The now 35-year-old batsman was banned from the elite game for a year and from leadership positions for life by CA after he was adjudged to have played the leading role in the 2018 Newlands ball-tampering scandal.
There have been calls this year from current and former players for the leadership ban to be dropped to allow Warner to be considered for the vacancy as Australia's one-day international captain.
"The view within Cricket Australia is that David is doing particularly well on the field and making a great contribution," CA chair Lachlan Henderson told a news conference after Thursday's annual general meeting.
"The first step in terms of David's leadership ban is to review the code and see if those sanctions are able to be reviewed. And the appropriate revisions to that code that would need to be made."
Any player who accepts a sanction under the current integrity code, as Warner did, forgoes the right to a later review of the punishment.
Henderson and chief executive Nick Hockley said they felt it was important the code recognised that sanctioned players could change.
"We are looking at sanctions to be reviewed for good behaviour and growth after a period of time," Hockley told reporters.

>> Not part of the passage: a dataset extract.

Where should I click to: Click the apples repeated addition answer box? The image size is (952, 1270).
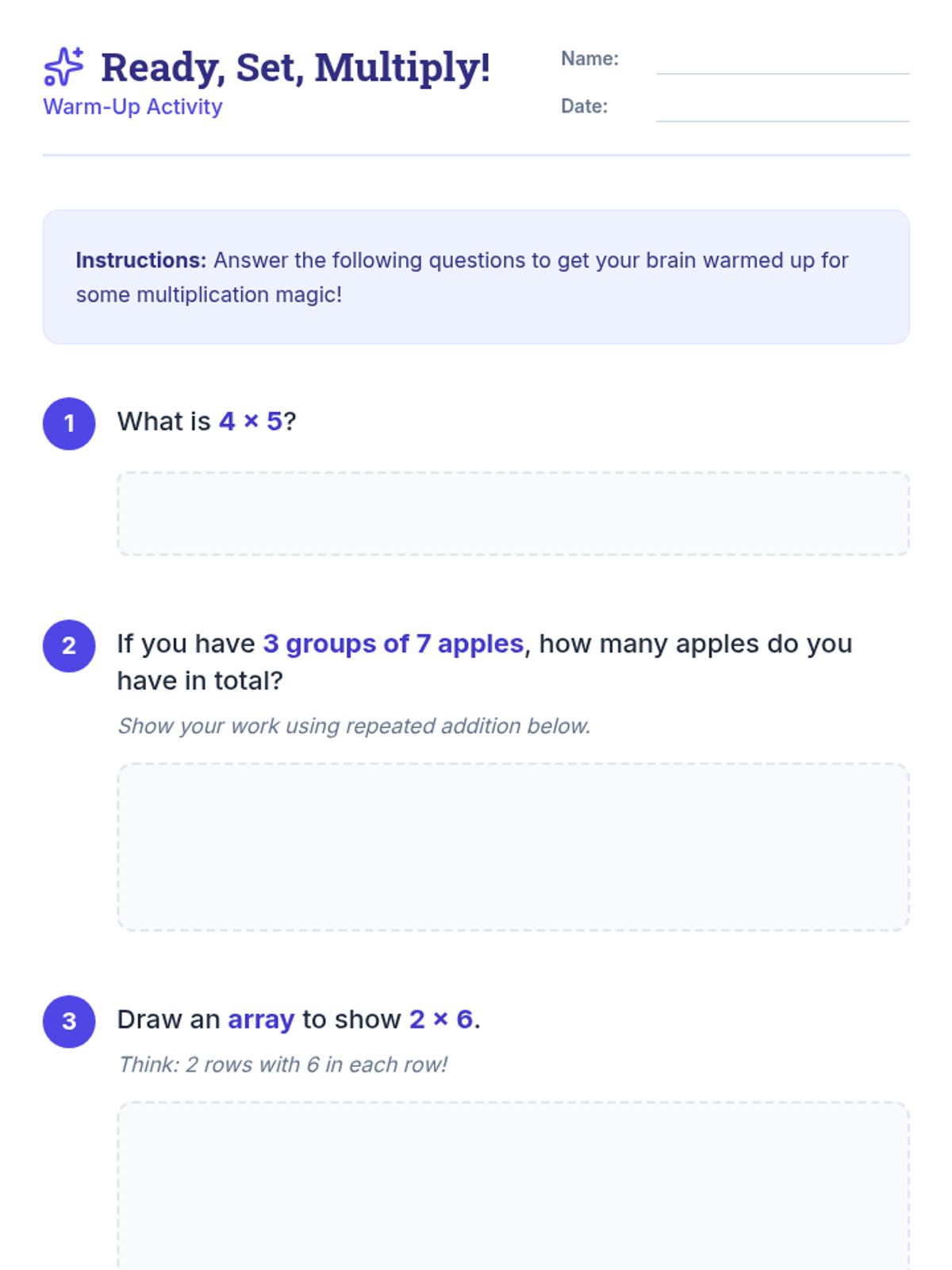point(512,846)
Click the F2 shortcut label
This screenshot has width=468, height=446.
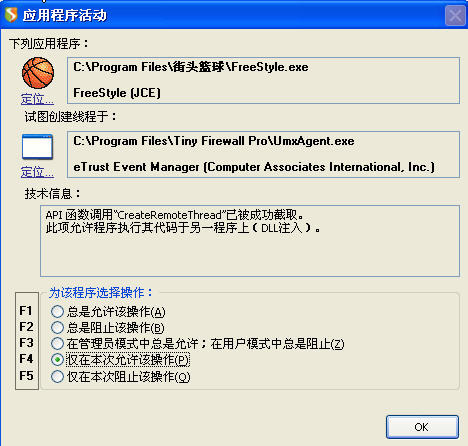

"Pending tomorrow's discussion, there would then need to be a revision of the code and that would need to be approved by the board."
Henderson added that the review would be undertaken "as quickly as practicable".
"It's not in anyone's interest for us to delay," he said. "It would be in time for any future leadership conversations in relation to David."
Warner, a former test vice-captain, has said he would regard the offer of a leadership role for his country as a "privilege".
At the AGM, CA announced a A$5.1 million ($3.20 million) net loss for the 2021-22 financial year, blaming a 3.5% drop in revenue largely on a slump in the international sports media rights market.